_READING TEXT_
/---
Yes, most solid state batteries use lithium. The defining feature of a solid state battery is its electrolyte (the material ions travel through), which is solid rather than liquid. That’s a separate question from what type of ion carries the charge. The vast majority of solid state batteries in development today rely on lithium ions, and many go a step further by using pure lithium metal as one of their electrodes.
What Makes a Battery “Solid State”
In a conventional lithium-ion battery, lithium ions shuttle between two electrodes through a liquid electrolyte, typically an organic solvent. That liquid is flammable, which is the root cause of most battery fires. A solid state battery replaces that liquid with a solid material that still allows lithium ions to pass through. The chemistry is still lithium-based. The “solid state” label refers only to the physical state of the electrolyte.
Five main categories of solid electrolytes are in development: oxides, sulfides, polymers, nitrides, and halides. Each has trade-offs. Sulfide-based electrolytes conduct ions exceptionally well, reaching levels comparable to or even exceeding liquid electrolytes. Oxide-based versions offer excellent chemical and thermal stability. Polymer-based electrolytes are flexible and easier to manufacture. All of these are designed to transport lithium ions.
The Lithium Metal Advantage
Solid state designs don’t just use lithium ions. Many are built to use a pure lithium metal anode, something that’s too dangerous in batteries with liquid electrolytes because lithium metal forms needle-like structures (called dendrites) that can pierce the separator and cause a short circuit. A solid electrolyte is physically rigid enough to resist dendrite growth, at least in theory, which opens the door to lithium metal anodes.
\---
_TASKS AND EXERCISES_
- a) List every category of solid electrolyte that the text on solid state batteries says is in development.
- b) According to the text on solid state batteries, what is the root cause of most battery fires?
- c) Write the next part of the text on solid state batteries, picking up after its final sentence.

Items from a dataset
/---
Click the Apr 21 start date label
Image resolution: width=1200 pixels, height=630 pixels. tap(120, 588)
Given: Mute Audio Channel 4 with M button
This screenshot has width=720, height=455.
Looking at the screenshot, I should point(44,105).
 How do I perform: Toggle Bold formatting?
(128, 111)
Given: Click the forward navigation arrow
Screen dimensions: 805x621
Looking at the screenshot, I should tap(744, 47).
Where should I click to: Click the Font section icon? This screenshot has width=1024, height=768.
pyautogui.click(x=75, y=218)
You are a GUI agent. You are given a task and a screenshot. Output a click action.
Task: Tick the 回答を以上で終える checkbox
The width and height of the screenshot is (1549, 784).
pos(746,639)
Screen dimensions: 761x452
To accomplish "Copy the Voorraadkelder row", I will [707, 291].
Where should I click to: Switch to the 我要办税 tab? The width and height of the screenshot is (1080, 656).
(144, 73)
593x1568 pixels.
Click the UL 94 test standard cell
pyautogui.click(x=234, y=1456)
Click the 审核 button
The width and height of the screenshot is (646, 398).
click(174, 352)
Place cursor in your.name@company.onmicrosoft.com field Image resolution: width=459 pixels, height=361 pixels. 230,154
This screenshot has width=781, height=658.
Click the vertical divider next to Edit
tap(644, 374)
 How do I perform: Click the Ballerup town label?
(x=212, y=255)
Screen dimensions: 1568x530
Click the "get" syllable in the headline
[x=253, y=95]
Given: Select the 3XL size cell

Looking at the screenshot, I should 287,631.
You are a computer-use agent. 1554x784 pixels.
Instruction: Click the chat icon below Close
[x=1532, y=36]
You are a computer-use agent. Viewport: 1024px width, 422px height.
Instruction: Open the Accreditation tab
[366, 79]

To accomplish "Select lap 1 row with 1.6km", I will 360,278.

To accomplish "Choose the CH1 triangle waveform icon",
\---
_TASK RESPONSES_
- a) Oxides, sulfides, polymers, nitrides, and halides.

- b) The flammable liquid electrolyte, typically an organic solvent, used in conventional lithium-ion batteries.

- c)
This matters because lithium metal stores far more energy per unit of weight and volume than the graphite anodes used in today’s batteries. Solid state lithium metal batteries could reach energy densities upward of 500 watt-hours per kilogram and 1,000 watt-hours per liter. For context, the best conventional lithium-ion cells today top out around 250 to 300 watt-hours per kilogram. That potential leap is the main reason automakers are investing billions in this technology.
There are real challenges, though. When a lithium metal anode charges, lithium doesn’t always plate back evenly, which causes some active lithium to be lost each cycle. Engineers currently compensate by including excess lithium, but that extra material adds weight and cost. A recent techno-economic analysis published in Nature Energy estimated that lithium metal anodes would cost roughly $24 per kilowatt-hour, about double the $12 per kilowatt-hour for traditional graphite anodes. The total pack cost for a solid state cell came to about $158 per kilowatt-hour versus $126 for a conventional liquid-state cell.
Why Solid State Batteries Are Safer
One of the strongest selling points is thermal stability. The flammable liquid in conventional batteries starts generating dangerous heat at relatively low temperatures. In testing on lithium metal pouch cells, solid state cells with a sulfide-based electrolyte didn’t experience thermal runaway until reaching 275.5°C when fully charged. Comparable liquid electrolyte lithium metal batteries hit thermal runaway at 215.3°C, and they began self-heating as low as 112.2°C. At zero charge, the solid state cells showed only mild self-heating with no thermal runaway even up to 300°C. That wider safety margin could reduce the need for heavy cooling systems in electric vehicles, saving weight and cost elsewhere in the design.
Do Any Solid State Batteries Skip Lithium?
Researchers are exploring solid state batteries that use sodium or magnesium ions instead of lithium. Sodium is far more abundant and cheaper than lithium, making it an attractive long-term option. However, these alternatives are still in early development. No sodium or magnesium solid state battery is close to commercial production for electric vehicles or consumer electronics. For the foreseeable future, “solid state battery” effectively means “solid state lithium battery.”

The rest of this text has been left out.